‘Landmark’ drug halts advance of breast cancer
Treatment can shrink tumours and stall disease progression for twice as long as existing therapies
A BREAKTHROUGH breast cancer drug that can treat the most common form of the disease has been hailed as a “landmark” moment.
Around 8,000 women in the UK could benefit from the treatment which can shrink tumours and stall disease for twice as long as previous medicines.
Experts said the findings were “fantastic” and could mean patients will be able to live well and longer in the advanced stages of the disease.
The results of a phase III clinical trial of capivasertib alongside hormone therapy suggest that the combination could become the new treatment for patients with advanced forms of the most common type of breast cancer.
The findings, which were presented at the San Antonio Breast Cancer Symposium yesterday, relate to oestrogen receptor (ER) positive, human epidermal growth factor receptor 2 (HER-2) negative breast cancer, which accounts for around 70 per cent of all new breast cancer cases.
Capivasertib is being manufactured by Astrazeneca, the pharmaceutical giant, following research at the Institute of Cancer Research (ICR) in London. The drug’s novel action blocks activity of the cancer-driving protein molecule AKT.
Prof Kristian Helin, chief executive and president of the ICR, said: “This is a landmark moment for the treatment of advanced forms of the most common type of breast cancer. It’s incredibly exciting to see a drug that was discovered following research conducted at the ICR now show remarkable benefits for patients in a phase III trial.
“Capivasertib could offer a completely new treatment option for these patients. This is a major success story for UK science: [it] showcases the benefits of collaboration between academia, charities and industry to bring gamechanging new treatments to people with cancer as quickly as possible.”
Prof Helin said he hoped longer-term follow-up results would show that patients lived longer on the new drug combination. “But the existing findings are already strong enough for capivasertib to be submitted to regulators to be considered for approval as a new breast cancer treatment,” he said.
All patients on the trial, led by researchers at the ICR and the Royal Marsden NHS Foundation Trust, had seen their cancer recur or progress on standard hormone treatments, and the majority had also previously been treated with CDK4/6 inhibitors, which are drugs that block cancer cells from multiplying. At present, patients whose cancer progresses continue to receive fulvestrant hormone therapy, but this is often not effective, and many are only left with the option of chemotherapy.

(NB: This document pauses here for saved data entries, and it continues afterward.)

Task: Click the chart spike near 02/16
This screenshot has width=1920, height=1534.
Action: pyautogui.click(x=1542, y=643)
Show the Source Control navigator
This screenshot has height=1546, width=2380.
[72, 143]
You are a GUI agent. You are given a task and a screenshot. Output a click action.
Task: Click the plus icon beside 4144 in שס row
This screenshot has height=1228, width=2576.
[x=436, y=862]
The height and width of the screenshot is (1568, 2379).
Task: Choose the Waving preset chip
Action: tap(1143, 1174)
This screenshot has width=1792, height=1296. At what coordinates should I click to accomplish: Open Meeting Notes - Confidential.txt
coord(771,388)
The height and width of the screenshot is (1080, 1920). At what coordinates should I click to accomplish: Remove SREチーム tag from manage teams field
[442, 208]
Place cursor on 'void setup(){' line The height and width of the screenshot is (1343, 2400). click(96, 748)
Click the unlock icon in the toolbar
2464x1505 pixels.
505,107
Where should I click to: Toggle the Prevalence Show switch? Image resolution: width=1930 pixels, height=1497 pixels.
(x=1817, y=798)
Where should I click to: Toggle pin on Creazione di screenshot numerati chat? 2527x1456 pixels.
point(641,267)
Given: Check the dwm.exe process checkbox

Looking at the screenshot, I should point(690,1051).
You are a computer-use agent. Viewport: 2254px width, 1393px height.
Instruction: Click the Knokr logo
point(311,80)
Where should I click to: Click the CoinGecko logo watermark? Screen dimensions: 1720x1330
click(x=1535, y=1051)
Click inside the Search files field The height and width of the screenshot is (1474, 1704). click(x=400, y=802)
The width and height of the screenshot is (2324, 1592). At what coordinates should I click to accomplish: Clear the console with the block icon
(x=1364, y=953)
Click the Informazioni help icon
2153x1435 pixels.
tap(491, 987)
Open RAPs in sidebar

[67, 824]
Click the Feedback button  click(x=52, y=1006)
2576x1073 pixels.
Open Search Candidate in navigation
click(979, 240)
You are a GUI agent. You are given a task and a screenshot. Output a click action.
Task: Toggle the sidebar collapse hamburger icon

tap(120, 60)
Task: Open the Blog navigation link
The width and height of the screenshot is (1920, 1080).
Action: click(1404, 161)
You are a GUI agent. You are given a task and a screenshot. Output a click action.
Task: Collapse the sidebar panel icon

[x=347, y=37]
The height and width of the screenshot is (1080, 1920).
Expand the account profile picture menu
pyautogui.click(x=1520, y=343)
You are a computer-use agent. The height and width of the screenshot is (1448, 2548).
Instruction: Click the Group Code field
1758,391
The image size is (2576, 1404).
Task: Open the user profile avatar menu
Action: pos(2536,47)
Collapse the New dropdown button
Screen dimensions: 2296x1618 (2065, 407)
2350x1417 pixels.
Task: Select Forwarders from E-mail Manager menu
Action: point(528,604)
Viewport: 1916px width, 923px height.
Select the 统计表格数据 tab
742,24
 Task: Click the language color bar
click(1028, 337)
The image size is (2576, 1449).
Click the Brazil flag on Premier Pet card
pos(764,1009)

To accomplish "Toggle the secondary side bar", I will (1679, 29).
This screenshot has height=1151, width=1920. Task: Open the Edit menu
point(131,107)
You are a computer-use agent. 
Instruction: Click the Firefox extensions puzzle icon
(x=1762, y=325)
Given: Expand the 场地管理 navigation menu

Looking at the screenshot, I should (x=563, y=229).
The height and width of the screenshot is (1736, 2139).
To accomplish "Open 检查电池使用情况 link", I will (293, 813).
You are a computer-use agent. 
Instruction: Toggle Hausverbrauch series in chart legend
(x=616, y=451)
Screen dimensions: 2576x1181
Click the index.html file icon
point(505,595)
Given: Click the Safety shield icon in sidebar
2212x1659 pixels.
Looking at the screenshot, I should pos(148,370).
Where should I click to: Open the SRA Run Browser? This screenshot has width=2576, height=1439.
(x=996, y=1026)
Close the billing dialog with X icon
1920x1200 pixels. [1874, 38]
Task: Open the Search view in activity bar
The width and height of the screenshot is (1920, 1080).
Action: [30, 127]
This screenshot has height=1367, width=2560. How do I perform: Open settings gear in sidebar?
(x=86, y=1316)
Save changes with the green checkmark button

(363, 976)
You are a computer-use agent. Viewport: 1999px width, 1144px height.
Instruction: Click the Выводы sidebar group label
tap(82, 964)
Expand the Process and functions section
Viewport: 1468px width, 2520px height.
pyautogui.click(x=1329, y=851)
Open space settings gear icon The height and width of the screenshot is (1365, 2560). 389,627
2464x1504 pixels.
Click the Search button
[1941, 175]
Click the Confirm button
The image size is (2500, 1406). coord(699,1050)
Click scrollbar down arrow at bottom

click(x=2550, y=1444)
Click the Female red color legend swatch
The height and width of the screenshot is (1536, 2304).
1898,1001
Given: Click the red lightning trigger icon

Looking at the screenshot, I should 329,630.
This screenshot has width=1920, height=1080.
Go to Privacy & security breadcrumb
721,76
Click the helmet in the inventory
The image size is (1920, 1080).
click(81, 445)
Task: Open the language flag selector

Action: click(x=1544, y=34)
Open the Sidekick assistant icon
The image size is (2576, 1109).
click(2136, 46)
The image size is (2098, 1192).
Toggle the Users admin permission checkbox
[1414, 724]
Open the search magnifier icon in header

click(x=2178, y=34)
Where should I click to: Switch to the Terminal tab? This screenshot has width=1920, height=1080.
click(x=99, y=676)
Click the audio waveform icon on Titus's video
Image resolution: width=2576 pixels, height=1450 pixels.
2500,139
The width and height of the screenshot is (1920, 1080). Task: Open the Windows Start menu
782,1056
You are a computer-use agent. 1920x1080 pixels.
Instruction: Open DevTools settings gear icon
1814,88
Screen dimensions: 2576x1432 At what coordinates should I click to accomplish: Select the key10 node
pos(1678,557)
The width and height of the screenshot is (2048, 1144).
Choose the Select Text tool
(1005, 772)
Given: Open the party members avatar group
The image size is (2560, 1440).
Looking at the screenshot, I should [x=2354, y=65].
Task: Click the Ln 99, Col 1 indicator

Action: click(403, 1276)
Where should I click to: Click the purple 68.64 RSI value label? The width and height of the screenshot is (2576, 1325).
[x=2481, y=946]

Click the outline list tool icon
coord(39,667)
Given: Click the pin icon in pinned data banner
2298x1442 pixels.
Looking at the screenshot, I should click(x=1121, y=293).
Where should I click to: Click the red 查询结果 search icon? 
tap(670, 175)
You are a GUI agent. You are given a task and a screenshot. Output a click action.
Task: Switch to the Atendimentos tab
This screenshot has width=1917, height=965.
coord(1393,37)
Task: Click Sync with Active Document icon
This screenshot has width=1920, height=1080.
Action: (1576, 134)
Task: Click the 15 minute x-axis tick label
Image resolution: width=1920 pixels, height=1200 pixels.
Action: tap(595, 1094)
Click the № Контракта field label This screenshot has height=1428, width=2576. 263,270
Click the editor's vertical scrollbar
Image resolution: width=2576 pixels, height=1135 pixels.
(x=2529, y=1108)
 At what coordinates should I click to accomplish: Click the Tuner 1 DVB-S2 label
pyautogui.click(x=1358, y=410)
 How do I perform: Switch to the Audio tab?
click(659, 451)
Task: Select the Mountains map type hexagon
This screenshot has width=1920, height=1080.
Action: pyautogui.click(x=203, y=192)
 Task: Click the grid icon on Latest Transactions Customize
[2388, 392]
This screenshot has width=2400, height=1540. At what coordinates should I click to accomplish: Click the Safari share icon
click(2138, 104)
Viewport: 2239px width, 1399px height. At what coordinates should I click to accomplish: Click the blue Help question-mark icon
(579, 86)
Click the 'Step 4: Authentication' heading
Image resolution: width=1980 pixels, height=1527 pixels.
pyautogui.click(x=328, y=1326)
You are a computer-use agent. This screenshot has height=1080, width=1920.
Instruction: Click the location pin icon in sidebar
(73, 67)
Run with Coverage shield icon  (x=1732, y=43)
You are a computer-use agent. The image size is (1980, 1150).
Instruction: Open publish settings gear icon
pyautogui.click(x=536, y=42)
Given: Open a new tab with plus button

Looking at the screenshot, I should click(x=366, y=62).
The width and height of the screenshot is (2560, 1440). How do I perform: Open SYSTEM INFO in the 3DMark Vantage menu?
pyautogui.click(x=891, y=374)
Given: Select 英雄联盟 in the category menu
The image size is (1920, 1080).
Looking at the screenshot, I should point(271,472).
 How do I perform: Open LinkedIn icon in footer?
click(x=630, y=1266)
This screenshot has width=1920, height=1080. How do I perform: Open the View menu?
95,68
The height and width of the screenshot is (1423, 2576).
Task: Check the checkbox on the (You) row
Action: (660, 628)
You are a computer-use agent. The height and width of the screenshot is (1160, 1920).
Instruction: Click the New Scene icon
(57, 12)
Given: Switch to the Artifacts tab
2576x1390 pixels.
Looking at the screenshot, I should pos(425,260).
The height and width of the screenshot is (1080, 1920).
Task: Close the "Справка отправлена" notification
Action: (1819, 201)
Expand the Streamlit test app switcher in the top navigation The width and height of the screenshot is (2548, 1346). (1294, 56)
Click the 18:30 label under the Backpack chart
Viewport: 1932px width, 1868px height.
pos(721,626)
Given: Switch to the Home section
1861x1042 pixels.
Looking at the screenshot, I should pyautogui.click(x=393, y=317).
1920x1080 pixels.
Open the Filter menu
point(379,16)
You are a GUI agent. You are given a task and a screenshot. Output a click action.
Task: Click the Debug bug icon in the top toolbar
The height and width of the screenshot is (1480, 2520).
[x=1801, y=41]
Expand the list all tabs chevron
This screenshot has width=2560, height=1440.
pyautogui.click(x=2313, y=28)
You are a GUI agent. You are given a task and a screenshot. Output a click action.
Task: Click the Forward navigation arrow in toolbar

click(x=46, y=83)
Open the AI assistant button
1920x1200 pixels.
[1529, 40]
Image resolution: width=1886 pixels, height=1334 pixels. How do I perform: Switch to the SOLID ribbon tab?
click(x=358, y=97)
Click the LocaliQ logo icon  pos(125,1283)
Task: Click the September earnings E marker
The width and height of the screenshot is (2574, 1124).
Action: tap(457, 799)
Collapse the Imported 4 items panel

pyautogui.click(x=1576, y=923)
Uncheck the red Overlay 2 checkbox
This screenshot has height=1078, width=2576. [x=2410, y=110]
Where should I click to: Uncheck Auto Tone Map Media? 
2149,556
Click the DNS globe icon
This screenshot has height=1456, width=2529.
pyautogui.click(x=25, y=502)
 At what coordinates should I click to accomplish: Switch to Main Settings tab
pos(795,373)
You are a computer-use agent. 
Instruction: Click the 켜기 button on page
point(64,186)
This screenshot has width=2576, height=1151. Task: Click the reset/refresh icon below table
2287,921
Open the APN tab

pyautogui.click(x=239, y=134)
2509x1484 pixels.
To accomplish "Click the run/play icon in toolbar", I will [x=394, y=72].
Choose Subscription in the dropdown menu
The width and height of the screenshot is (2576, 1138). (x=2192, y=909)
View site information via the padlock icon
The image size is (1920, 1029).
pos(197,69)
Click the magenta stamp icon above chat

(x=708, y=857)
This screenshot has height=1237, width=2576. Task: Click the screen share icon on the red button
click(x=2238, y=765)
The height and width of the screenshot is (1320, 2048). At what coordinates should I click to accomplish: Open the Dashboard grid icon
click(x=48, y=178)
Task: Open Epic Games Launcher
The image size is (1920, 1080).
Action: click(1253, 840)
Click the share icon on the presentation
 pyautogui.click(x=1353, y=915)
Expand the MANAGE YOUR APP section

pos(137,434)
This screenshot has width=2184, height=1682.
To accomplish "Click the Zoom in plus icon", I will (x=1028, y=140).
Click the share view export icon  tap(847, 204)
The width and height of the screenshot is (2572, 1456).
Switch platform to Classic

For the research, scientists randomly assigned 355 patients to receive capivasertib plus fulvestrant and 353 patients a placebo plus fulvestrant. The results showed that treatment with capivasertib plus fulvestrant typically gave patients 7.2 months without their disease progressing or getting worse, compared with 3.6 months for patients treated with a placebo plus fulvestrant.
The treatment shrank tumours in 23 per cent of patients, compared with 12 per cent who received fulvestrant plus a placebo. The new drug regime was also more effective for the four in 10 patients whose cancers had mutations to the AKT signalling pathway, with 29 per cent seeing their tumours shrink compared with 10 per cent on the placebo. Genetic alterations to the AKT pathway can drive both cancer’s development and resistance to treatment.
Trial leader Nick Turner, professor of molecular oncology at the ICR and consultant oncologist at the Royal Marsden, said: “This is a fantastic finding for patients with breast cancer. People with this type of advanced breast cancer will [still] eventually see their cancer stop responding to treatment.
“We’re delighted this potential firstin-class drug combined with hormone therapy can lower the progression of these advanced cancers.”